The menstrual cycle is a complicated one. Each month our bodies ready themselves for pregnancy by thickening the endometrium and maturing an egg. Roughly halfway through this cycle, ovulation occurs, and the egg is released from the ovary into the fallopian tubes, ready for fertilisation.
Understanding when and how ovulation occurs will help people when trying for a baby, as this is when the body is most fertile.
When does ovulation happen?
After starting puberty around the ages of 11-18, the body will experience what is known as a menstrual cycle. This 28-day cycle takes place every month during a person’s reproductive ages and often results in a period or pregnancy.
The ovulation process begins in the follicular phase of the menstrual cycle, which takes place over days 1-13. The follicular phase is when a follicle-stimulating hormone causes one of the ovaries to develop egg cells, one of which will reach maturity over 13 days.
Ovulation itself takes place on the 14th day and will last 12-24 hours. In this time, the mature egg is released into the fallopian tubes, ready for fertilisation. If sperm fertilises the egg, then it moves to the uterus and implants on the endometrium. If not fertilised, the egg will disintegrate and will shed along with the endometrium in a period.
Once the period occurs, the menstrual cycle will begin again.
A study in 2003 suggested that some people may ovulate multiple times during their cycle, either naturally or from reproductive assistance. The lead researcher of the 2003 study also concluded that 10% of participants produced two eggs in a single month.
How long does ovulation last?
As a general rule, ovulation occurs around the 14th day of the menstrual cycle and lasts between 12-24 hours. However, some people have shorter or longer menstrual cycles, which will change the timing of ovulation.
Does ovulation hurt?
Ovulation doesn’t necessarily hurt, but some people do experience symptoms such as:
- spotting or light bleeding
- Breast tenderness
- Increased sex drive
- Slight cramping on one side of the abdomen
- An increase in vaginal discharge
Ovulation and pregnancy
The six days before and including ovulation is what’s known as the ‘fertile window’. During this time, sex is more likely to result in pregnancy. This is because sperm can last in the fallopian tubes for multiple days, giving it a chance to fertilise the egg when the time comes for ovulation. After the 12-24 hours of ovulation, the egg is no longer able to be fertilised hence the ‘fertile window.’
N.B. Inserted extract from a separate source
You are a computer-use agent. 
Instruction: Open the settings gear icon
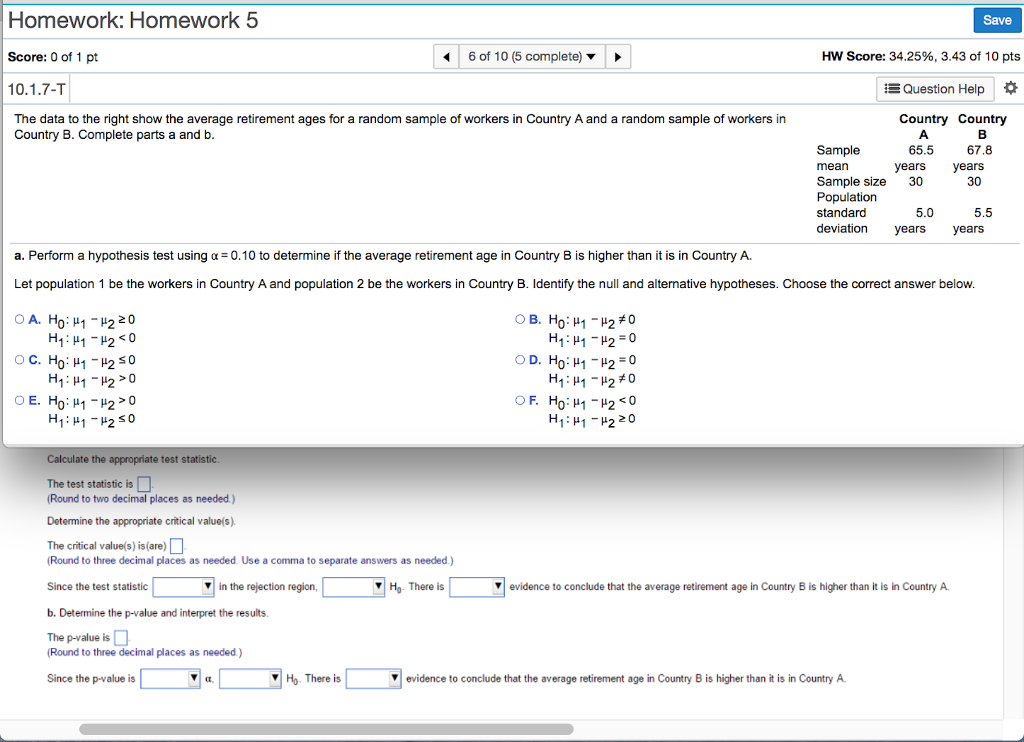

However, 'the fertile window' is not the only time a person can become pregnant, and pregnancy can occur anytime within the menstrual cycle.
If you aren’t looking to get pregnant, then practising safe sex can help protect the egg from fertilisation. There are many birth control methods, such as condoms and birth control pills. An appointment with your doctor will help you determine which one will be best for you.
If you’re looking to get pregnant, tracking your menstrual cycle can be an excellent way to increase the chances of conception.
There are multiple ways to track ovulation, such as:
- Menstrual cycle tracking apps
- Basal body temperature charting (BBT)
- Ovulation predictor kits (OPK)
- Fertility monitors
Tracking your menstrual cycle through apps is a good idea regardless if you are trying to get pregnant. By following your cycle, you and your doctor can determine when something is wrong and diagnose any issues.
When to see a doctor
If you are tracking your menstrual cycle, you may notice that you don’t ovulate regularly or not at all. While this may be due to stress or diet, it could also be a sign of a hormonal issue such as polycystic ovarian syndrome, fibroids or endometriosis. If this is the case, then a doctor’s consult will be needed to diagnose any problems.
If you are trying to get pregnant, a doctor’s appointment will help answer any questions about ovulation and lifestyle changes that could increase the chances of conception or help maintain a healthy foetus.